Zaihra: The Saheli community is nothing but helpful and effective. As a new member in September 2016 I was immediately greeted with compassion and guidance. Since then the Saheli volunteers’ and staff’s warm demeanor and dedication has continued and this in turn helps me become a more effective legal advocate.
Santa: What have been the most rewarding and challenging parts of your internships?
Christine: The most challenging aspect of my internship was getting accustomed to doing managerial work. It was difficult to keep track of the influx of emails, scheduling, and providing assistance to the office while meeting my educational goals at the same time. However, I found that these skills are just as vital as providing direct services to clients. This, along with the fact that I feel that my supervisors truly care about me and my growth as a young professional were the most rewarding aspects this semester.
Zaihra: I am learning new things and being positively challenged in every way at Saheli. The challenging work is trying to grapple with the injustices some of our clients face; however, this challenge has a sense of purpose that drives me to become a better legal advocate. The work the Saheli volunteers and I do is important and life-changing.
Santa: What surprised you most about working for Saheli?
Christine: When I first stepped into Saheli’s twentieth anniversary party, I was a bit intimidated by everyone. I was the youngest person working on my undergraduate degree, as there were psychologists, medical and legal professionals, social workers, professors, and highly experienced advocates in the room. What was most surprising, when I spoke with everyone that day and for the rest of the semester, was how humble and down-to-earth everyone was. My supervisors as well as other members were so inclusive, passionate, intelligent, and genuinely wanted my input for projects and making decisions.

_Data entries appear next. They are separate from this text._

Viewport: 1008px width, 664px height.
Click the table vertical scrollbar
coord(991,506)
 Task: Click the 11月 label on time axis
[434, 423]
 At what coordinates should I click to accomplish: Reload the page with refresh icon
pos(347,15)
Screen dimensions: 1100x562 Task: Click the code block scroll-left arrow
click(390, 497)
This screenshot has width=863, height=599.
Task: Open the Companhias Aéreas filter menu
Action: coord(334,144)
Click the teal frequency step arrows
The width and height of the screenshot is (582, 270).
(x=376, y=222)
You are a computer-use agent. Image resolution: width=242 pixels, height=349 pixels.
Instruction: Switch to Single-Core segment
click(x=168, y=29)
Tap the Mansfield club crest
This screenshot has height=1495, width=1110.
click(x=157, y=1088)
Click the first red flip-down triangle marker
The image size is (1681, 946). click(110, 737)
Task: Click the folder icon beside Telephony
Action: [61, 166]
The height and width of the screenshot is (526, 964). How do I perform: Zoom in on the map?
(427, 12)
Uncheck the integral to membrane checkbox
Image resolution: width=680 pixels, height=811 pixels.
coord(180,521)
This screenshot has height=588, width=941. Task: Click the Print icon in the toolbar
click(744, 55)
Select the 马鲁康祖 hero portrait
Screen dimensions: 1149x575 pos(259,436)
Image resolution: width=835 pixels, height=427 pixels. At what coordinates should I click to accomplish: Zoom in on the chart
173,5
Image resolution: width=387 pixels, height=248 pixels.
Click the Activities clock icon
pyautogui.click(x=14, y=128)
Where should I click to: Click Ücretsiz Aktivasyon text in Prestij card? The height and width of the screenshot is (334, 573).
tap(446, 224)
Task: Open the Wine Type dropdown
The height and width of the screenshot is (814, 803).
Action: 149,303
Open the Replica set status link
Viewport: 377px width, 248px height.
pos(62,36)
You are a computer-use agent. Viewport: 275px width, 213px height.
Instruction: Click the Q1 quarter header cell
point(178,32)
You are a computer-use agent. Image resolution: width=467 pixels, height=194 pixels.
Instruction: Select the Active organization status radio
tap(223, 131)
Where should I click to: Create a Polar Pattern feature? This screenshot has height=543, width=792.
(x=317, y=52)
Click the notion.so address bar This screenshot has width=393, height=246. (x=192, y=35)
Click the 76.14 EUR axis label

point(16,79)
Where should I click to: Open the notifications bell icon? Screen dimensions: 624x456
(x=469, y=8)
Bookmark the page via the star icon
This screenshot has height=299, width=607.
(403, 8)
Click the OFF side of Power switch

Zaihra: Saheli is wonderfully surprising in many ways, but the one way that sticks out to me is how well integrated it is in the Boston community. Saheli working together with all the other NGOs and care services is truly inspiring.
Santa: What is your advice to others who are thinking of interning for Saheli?
Christine: My advice for anyone who wishes to interning for Saheli goes as follows: do your research and see if it is something you want to be a part of. In order to provide the services as effectively as we can, Saheli needs interns and volunteers who are consistent, responsible, passionate, and dedicated. Expanding on this sentiment, do what you can for your community! There are so many ways to support Saheli, and the best way to figure out where your skills are most needed is to schedule a time to talk the people who work here. Everyone will be enthusiastic to hear that you want to help out in any way possible!
Zaihra: Saheli is a community that can help change lives of people placed in impossible situations. The work at Saheli is important, rewarding and inspiring. If you want to make a difference in someone’s life, I highly suggest you join the team.